### Short exercise 1
In the text on finding speech material, what does the writer say the speakers use the writer as a source of?
### Short exercise 2
In the text on finding speech material, swap "magazines" for "newspapers" in the passage starting at "It’s a joy, if" and ending at "unloved and unnoticed.".
### Short exercise 3
In the text on finding speech material, list the settings where the writer says the "frills" help a speaker's message stand out.

### Selected text

::::::::::

I work with some great speakers in my day to day existence. People who lead businesses and do great things, and the last thing they need from me is coaching on the ‘how’ to deliver a relevant, focused message. They know how.
They tend to use me as a source of stories, anecdotes, facts and figures that they can use for the tricky bits of their speeches. They just know that those ‘frills’ are the things that help their message stand out at conferences, meetings and sales pitches. They want great attention grabbers at the start, memorable ‘funnies’ that make a point, and powerful, moving stories with bite, that no-one’s heard before. I guess you’d call them the ‘tricks’ of the speaker’s trade if you like. Most successful people don’t have time to find them for themselves, and that’s where I help.
It’s a joy, if I’m honest, and I do have a talent for finding, storing and remembering such stuff, and- as importantly for me- it gives me a free rein to read all kinds of magazines, comics and crap, watch TV, films and theatre, that I wouldn’t otherwise have the conscience to do during work time. The skill of ‘collecting’ such material is about about having an open mind, believing that whether it’s a women’s fashion mag, or a TV documentary about people trafficking, something interesting and useful will come out of it. It’s amazing how often, when you’ve got a speech to write, and your subconscious is ‘looking’, that you notice lots of stuff that suddenly seems to be just right, but on any other day would pass you by unloved and unnoticed.

::::::::::

Screenshot and document pointing data:
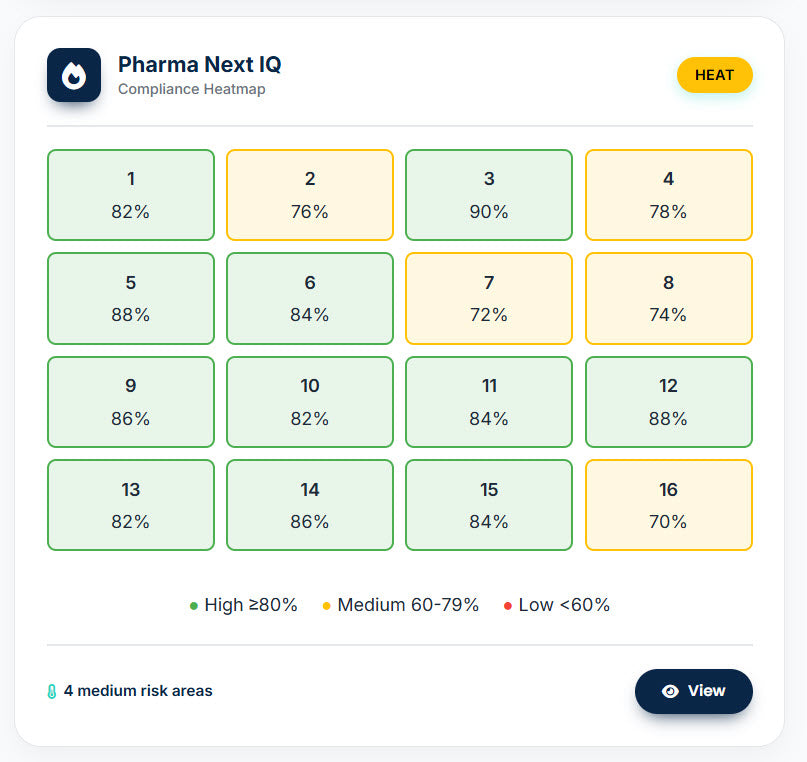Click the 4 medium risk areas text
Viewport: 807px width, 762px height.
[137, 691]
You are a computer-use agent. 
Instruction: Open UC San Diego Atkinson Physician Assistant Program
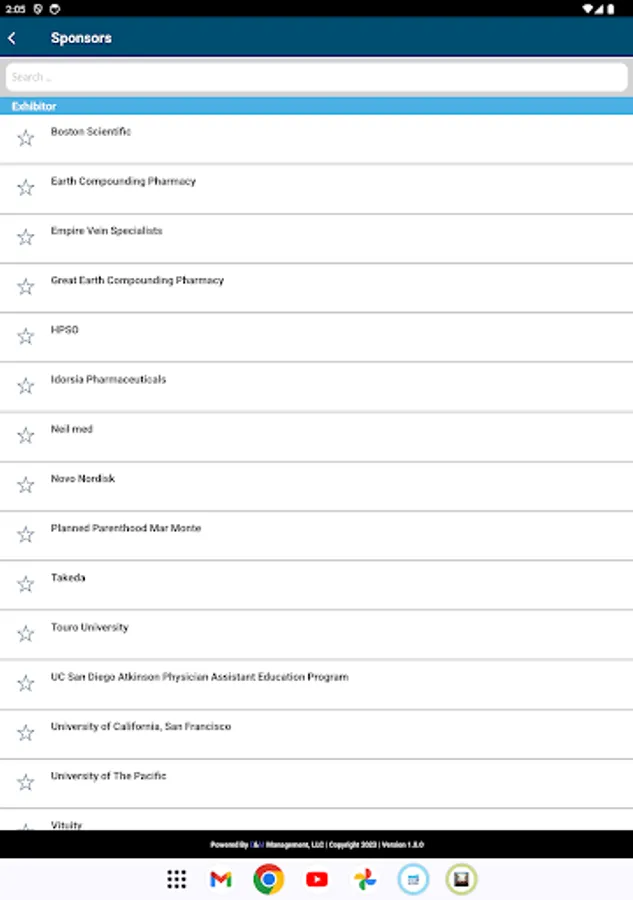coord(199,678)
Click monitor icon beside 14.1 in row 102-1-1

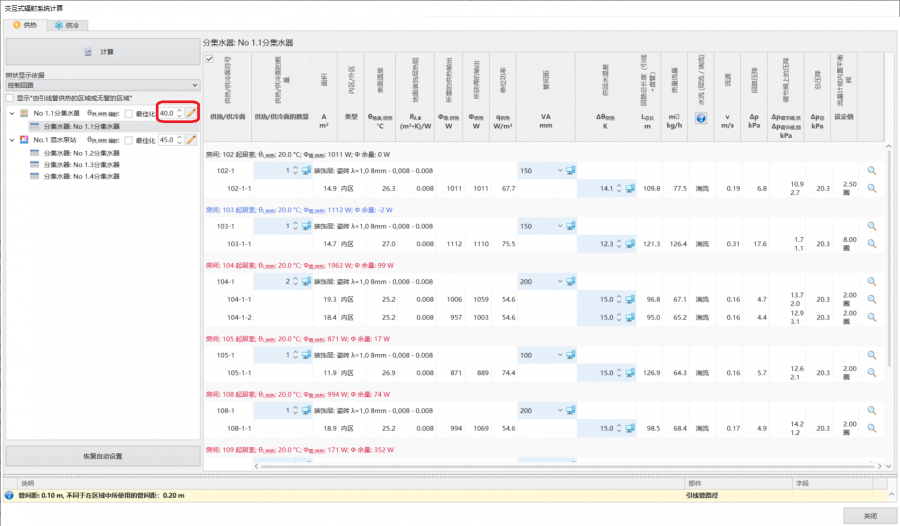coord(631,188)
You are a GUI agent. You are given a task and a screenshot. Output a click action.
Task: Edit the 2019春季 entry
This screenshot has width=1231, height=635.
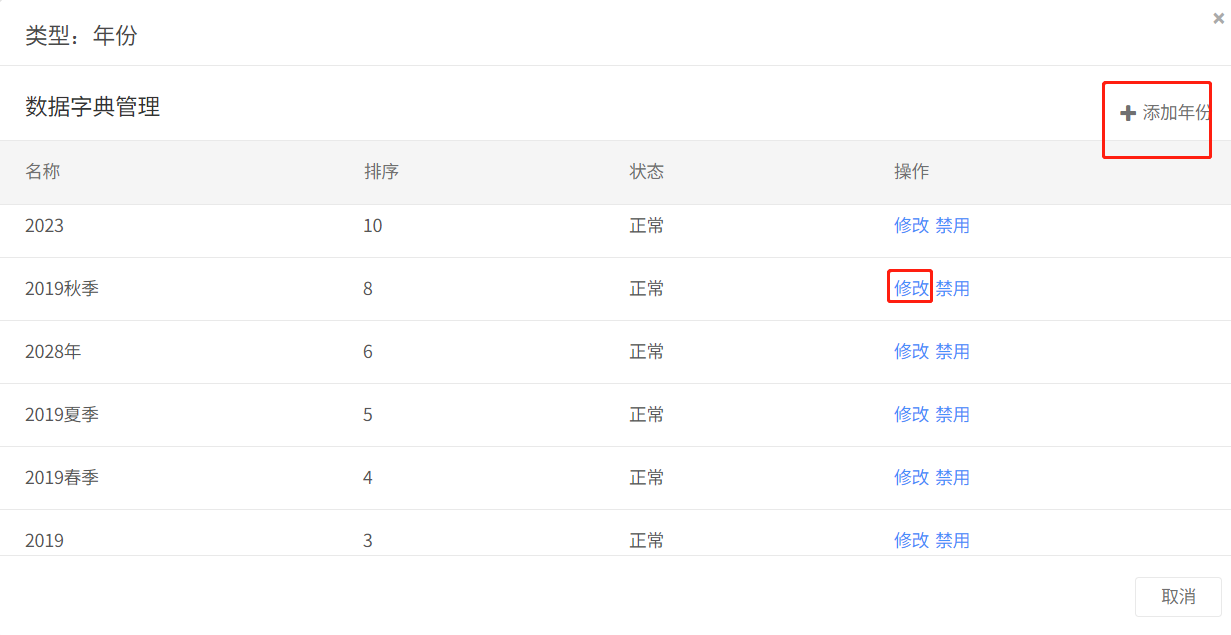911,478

::::::::::

### Exercise response 1
Stories, anecdotes, facts and figures.

### Exercise response 2
It’s a joy, if I’m honest, and I do have a talent for finding, storing and remembering such stuff, and- as importantly for me- it gives me a free rein to read all kinds of newspapers, comics and crap, watch TV, films and theatre, that I wouldn’t otherwise have the conscience to do during work time. The skill of ‘collecting’ such material is about about having an open mind, believing that whether it’s a women’s fashion mag, or a TV documentary about people trafficking, something interesting and useful will come out of it. It’s amazing how often, when you’ve got a speech to write, and your subconscious is ‘looking’, that you notice lots of stuff that suddenly seems to be just right, but on any other day would pass you by unloved and unnoticed.

### Exercise response 3
Conferences, meetings and sales pitches.